0

Consider the following example where a scatter is made and only the "significant" point are colored and labelled.

genes <- read.table("https://gist.githubusercontent.com/stephenturner/806e31fce55a8b7175af/raw/1a507c4c3f9f1baaa3a69187223ff3d3050628d4/results.txt", header = TRUE)
genes$Significant <- ifelse(genes$padj < 0.05, "FDR < 0.05", "Not Sig")
ggplot(genes, aes(x = log2FoldChange, y = -log10(pvalue))) +
  geom_point(aes(color = Significant)) +
  scale_color_manual(values = c("red", "grey")) +
  theme_bw(base_size = 12) + theme(legend.position = "bottom") +
  geom_text_repel(
    data = subset(genes, padj < 0.05),
    aes(label = Gene),
    size = 5,
    box.padding = unit(0.35, "lines"),
    point.padding = unit(0.3, "lines")
  )

It yields the following plot gene significance plot

Now imagine that the labels are actually acronyms and that they have a real full-length name (e.g., "DOK6" is the acronym for "Duo Ocarino Kayne 6"). Would it be possible to add a legend to the plot where the keys are the labels used on the plot, and the entries are the full-length name of the labels ?

A. Bohyn
  • 64
  • 9
  • Perhaps this approach? https://stackoverflow.com/questions/12318120/adding-table-within-the-plotting-region-of-a-ggplot-in-r – Jon Spring Apr 30 '22 at 16:59

1 Answers1

1

First, I added Gene2 for another legend which only shows significant Gene.\

Next, Gene2 was added on the aes as a fill. (Only color would affect the color of points on geom_point).\

Finally, scale_fill_discrete was added for the second legend.

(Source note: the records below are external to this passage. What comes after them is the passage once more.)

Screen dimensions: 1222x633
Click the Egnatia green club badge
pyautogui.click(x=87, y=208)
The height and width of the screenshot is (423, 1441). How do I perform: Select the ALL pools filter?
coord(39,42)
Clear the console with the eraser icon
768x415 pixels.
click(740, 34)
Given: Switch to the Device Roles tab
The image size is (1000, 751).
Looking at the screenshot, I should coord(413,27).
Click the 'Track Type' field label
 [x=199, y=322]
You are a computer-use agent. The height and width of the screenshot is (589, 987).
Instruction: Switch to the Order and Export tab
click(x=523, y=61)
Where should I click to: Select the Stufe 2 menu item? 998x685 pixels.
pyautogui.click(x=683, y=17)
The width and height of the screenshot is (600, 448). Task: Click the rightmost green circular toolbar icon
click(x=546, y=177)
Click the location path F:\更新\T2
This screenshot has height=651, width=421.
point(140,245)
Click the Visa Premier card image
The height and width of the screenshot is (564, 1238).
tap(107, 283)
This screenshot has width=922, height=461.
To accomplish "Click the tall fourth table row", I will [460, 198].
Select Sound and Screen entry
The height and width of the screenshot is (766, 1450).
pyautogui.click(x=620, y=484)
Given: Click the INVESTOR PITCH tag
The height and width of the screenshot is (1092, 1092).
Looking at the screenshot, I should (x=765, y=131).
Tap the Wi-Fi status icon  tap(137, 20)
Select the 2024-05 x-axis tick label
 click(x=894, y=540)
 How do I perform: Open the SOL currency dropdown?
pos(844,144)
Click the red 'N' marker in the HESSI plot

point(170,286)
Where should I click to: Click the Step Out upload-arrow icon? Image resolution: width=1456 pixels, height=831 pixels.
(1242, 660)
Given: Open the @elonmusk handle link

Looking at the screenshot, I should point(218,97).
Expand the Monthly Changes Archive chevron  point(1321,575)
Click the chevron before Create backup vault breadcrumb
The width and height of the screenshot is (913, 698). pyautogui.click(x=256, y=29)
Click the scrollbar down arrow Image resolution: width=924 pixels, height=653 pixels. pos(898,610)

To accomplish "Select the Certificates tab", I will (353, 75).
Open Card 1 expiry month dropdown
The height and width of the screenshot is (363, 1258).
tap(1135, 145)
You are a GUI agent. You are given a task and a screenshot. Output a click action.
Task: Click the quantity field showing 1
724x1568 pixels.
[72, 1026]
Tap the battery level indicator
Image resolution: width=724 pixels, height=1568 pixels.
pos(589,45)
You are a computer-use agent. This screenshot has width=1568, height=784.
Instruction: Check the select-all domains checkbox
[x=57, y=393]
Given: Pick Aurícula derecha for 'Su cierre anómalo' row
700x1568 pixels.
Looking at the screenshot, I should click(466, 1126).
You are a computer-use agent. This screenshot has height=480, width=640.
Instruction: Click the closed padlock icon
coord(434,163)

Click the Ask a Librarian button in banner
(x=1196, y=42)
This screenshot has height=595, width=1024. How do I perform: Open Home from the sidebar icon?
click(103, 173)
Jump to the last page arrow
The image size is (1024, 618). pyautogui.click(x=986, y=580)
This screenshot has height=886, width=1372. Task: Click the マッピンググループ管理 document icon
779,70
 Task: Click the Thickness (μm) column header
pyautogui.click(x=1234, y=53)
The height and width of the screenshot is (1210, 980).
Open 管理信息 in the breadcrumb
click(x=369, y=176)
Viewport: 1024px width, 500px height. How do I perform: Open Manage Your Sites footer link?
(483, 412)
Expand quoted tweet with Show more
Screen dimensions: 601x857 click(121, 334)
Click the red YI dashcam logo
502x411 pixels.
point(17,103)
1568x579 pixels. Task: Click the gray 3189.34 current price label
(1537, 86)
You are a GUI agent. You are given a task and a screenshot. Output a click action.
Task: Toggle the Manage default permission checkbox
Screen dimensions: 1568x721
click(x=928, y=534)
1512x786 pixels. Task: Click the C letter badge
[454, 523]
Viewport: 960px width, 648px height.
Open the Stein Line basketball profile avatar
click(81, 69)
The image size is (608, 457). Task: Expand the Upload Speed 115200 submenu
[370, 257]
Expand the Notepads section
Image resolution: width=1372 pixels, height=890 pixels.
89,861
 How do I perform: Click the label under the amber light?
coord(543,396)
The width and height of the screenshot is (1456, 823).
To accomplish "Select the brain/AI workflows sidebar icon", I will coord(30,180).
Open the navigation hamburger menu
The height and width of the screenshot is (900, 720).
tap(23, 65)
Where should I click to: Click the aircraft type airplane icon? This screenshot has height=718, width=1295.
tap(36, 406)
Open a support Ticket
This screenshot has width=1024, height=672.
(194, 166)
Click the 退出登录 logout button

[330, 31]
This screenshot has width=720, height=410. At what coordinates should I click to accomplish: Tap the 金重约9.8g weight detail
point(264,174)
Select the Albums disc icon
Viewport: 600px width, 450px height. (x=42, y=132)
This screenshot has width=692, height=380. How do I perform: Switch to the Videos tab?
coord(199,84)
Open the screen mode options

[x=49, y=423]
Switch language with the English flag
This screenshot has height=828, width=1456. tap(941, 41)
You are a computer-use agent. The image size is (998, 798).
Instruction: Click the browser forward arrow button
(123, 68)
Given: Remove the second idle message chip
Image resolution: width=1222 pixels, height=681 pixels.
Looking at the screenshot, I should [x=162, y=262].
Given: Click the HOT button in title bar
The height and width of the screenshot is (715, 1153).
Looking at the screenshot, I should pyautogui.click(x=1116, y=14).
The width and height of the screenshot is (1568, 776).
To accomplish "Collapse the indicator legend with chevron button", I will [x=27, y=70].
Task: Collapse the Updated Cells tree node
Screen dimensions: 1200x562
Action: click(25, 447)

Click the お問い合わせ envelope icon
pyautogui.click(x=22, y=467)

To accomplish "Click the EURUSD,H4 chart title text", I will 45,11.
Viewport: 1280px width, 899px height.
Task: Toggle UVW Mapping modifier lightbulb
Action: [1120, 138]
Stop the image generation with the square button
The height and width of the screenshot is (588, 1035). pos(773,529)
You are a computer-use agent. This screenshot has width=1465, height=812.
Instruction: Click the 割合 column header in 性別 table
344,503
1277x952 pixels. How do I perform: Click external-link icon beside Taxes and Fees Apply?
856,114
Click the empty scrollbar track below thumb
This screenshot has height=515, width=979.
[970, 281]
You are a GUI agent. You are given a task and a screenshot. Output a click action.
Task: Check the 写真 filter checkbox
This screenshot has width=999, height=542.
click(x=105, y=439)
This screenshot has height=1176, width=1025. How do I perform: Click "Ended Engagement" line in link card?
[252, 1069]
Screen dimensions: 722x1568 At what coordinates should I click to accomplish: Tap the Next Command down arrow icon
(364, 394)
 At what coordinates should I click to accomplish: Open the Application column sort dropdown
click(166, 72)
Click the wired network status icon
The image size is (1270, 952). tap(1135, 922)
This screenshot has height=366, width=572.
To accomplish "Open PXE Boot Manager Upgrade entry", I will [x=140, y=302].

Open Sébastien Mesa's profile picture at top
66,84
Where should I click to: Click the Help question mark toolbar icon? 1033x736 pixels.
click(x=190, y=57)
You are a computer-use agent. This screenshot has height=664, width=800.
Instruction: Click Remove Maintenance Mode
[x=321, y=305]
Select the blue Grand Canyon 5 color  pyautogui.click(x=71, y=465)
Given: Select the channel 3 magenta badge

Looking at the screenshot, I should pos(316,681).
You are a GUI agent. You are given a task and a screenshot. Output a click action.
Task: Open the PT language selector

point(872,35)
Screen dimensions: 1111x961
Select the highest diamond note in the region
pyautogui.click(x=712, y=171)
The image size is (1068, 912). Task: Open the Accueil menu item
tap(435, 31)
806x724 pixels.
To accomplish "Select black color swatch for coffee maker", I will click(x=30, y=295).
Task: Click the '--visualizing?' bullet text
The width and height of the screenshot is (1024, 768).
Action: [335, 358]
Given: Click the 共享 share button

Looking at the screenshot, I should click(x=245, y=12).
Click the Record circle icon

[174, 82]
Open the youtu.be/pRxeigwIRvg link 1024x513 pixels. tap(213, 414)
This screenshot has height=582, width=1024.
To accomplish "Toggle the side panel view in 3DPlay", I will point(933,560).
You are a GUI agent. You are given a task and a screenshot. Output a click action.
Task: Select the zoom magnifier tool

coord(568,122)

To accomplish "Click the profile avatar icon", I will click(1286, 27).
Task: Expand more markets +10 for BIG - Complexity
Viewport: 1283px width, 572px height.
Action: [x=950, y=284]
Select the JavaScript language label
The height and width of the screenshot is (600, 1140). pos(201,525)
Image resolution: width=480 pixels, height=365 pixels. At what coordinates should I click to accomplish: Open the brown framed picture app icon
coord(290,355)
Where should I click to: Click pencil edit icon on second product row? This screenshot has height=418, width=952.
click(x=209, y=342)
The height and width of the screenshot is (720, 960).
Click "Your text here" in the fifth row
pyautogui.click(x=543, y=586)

All you need to do is just annotate the full-length name column at Full names here.

genes$Gene2 <-ifelse(genes$padj<0.05, genes$Gene, NA)
ggplot(genes, aes(x = log2FoldChange, y = -log10(pvalue),
                  fill=Gene2)) +
  geom_point(aes(color = Significant)) +
  scale_color_manual(values = c("red", "grey")) +
  theme_bw(base_size = 12) + theme(legend.position = "bottom") +
  geom_text_repel(
    data = subset(genes, padj < 0.05),
    aes(label = Gene),
    size = 5,
    box.padding = unit(0.35, "lines"),
    point.padding = unit(0.3, "lines")
  ) +
  scale_fill_discrete(labels=paste0(genes$Gene,': ',' Full names here'),
                      name='Significant genes') +
  theme(legend.position = 'right')

Output enter image description here

YH Jang
  • 1,306
  • 5
  • 15